Recently, while perusing a book entitled “Quality Maintenance - Zero Defects Through Equipment Management” by Seiji Tsuchiya, a Japanese engineering manager and maintenance expert, I read the following line: “A breakdown that occurs because of improper lubrication is a serious embarrassment.”
This line, which one might easily pass over when reading, got me thinking.
Why did the author use the term embarrassment? Was this simply a failure to accurately translate the book from the author’s native Japanese language to English? I don’t think so. I think the term was accurately translated and carefully selected. Mr. Tsuchiya recognizes that most lubrication-related failures are chronic, recurring management failures, which should embarrass maintenance managers. Honor, and the avoidance of embarrassing situations carry a high priority in Japanese culture. I believe Mr. Tsuchiya chose his words carefully and strategically.
I frequently hear and read experts’ reports stating that improper lubrication is responsible for between 50 to 80 percent of all mechanical and electromechanical equipment failures. When I talk to corporate or upper-level plant managers about the topic, they agree that failure to properly lubricate machines probably compromises their overall equipment effectiveness (OEE).
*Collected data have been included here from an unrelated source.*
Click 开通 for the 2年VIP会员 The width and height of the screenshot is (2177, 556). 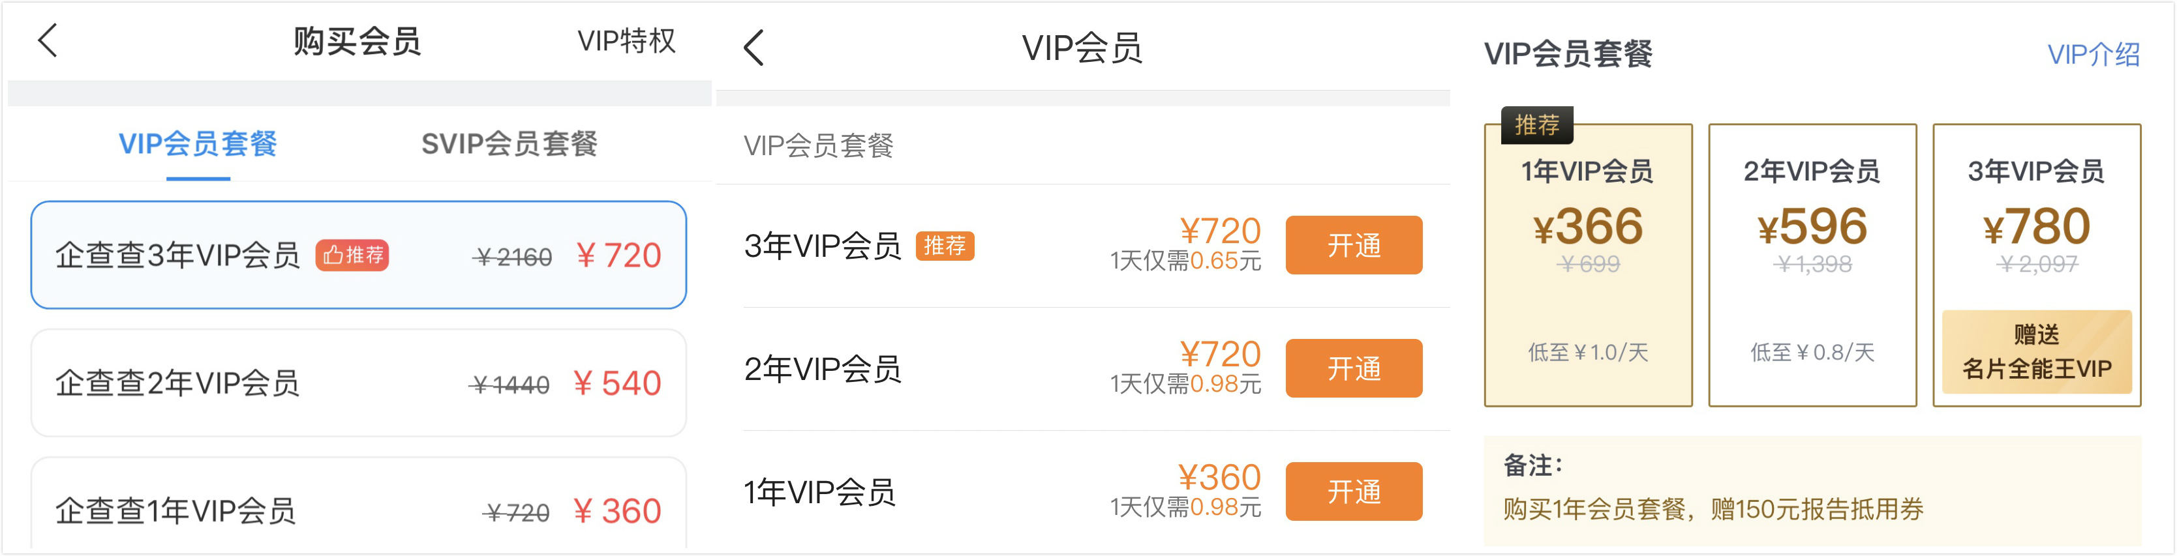[x=1353, y=368]
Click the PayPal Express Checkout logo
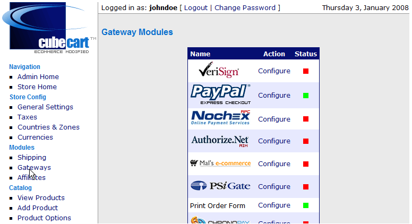The image size is (412, 224). click(x=220, y=94)
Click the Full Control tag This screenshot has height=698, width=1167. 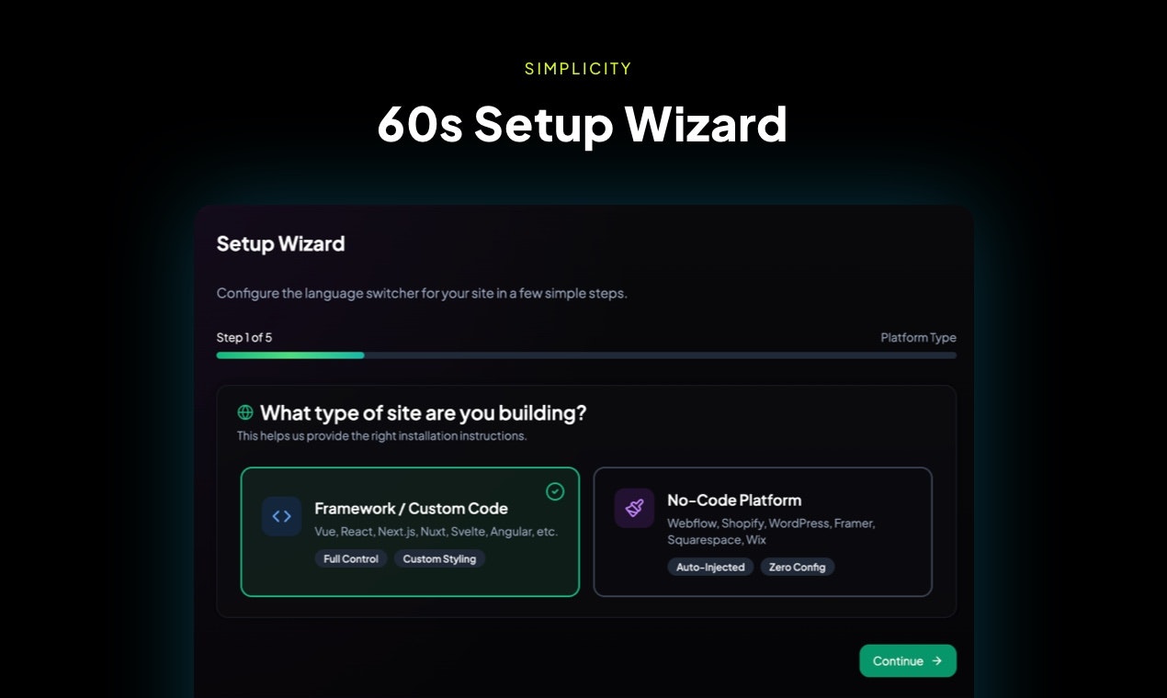click(351, 558)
When I am consulting at a plant site, mill or mine, I talk to plant-level engineers and technicians about their lubrication practices. They are keenly aware that these practices must be improved if reliability goals are to be met.
However, progress is slow. The demand to keep up with pump, bearing, gearbox, engine and hydraulic system failures consumes all their time. They are stuck in the business-as-usual mode. There is no time to improve maintenance practices.
This is embarrassing.
To recognize that a chronic, recurring, controllable root cause is responsible for 50 to 80 percent of the plant’s reliability problems and not address it is a management error on the highest order--plain and simple. It is the responsibility of management to replace the old business as usual with a new, more effective one that emphasizes precision machinery lubrication.
Marketing and advertising experts use the acronym AIDA (Attention-Interest-Desire-Action) to refer to the process by which things get done. With respect to solving lubrication-induced equipment reliability problems, few people have reached the attention stage. Even fewer have true organizational interest. Still fewer have reached critical mass, called desire.
And, I expect that there are more fingers on my right hand than companies, in North America at least, that have taken it to the action stage and truly achieved world-class lubrication excellence. Industry continues to trivialize the importance of lubrication vs. machine reliability, pay lubrication technicians bottom-dollar wages and withhold resources for training, certification and other career development activities. Moreover, if the lubrication technician exhibits promise, he or she is turned into a millwright or mechanic.
This is embarrassing indeed.
Was Mr. Tsuchiya right? Is equipment failure caused by poor lubrication embarrassing? Yes, I believe he is quite correct. Failure is productive when it occurs in a new, unexplored area that produces valuable knowledge. When failure is chronic, controllable, known to management and significant in its impact, such as with lubrication-induced equipment failures, it is embarrassing and irresponsible.
Audit your organization.
Is poor lubrication producing unnecessary costs? Is there a gap between the views of management and the shop floor folks with respect to the impact of poor lubrication? Are you treating lubrication casually in your organization? Are lubrication tasks treated as a catch-as-catch-can activity? Do you lack procedures and guidelines for lubrication that enable precision and best practice?
If you are answering yes to many of these simple questions, you might be headed for embarrassment yourself.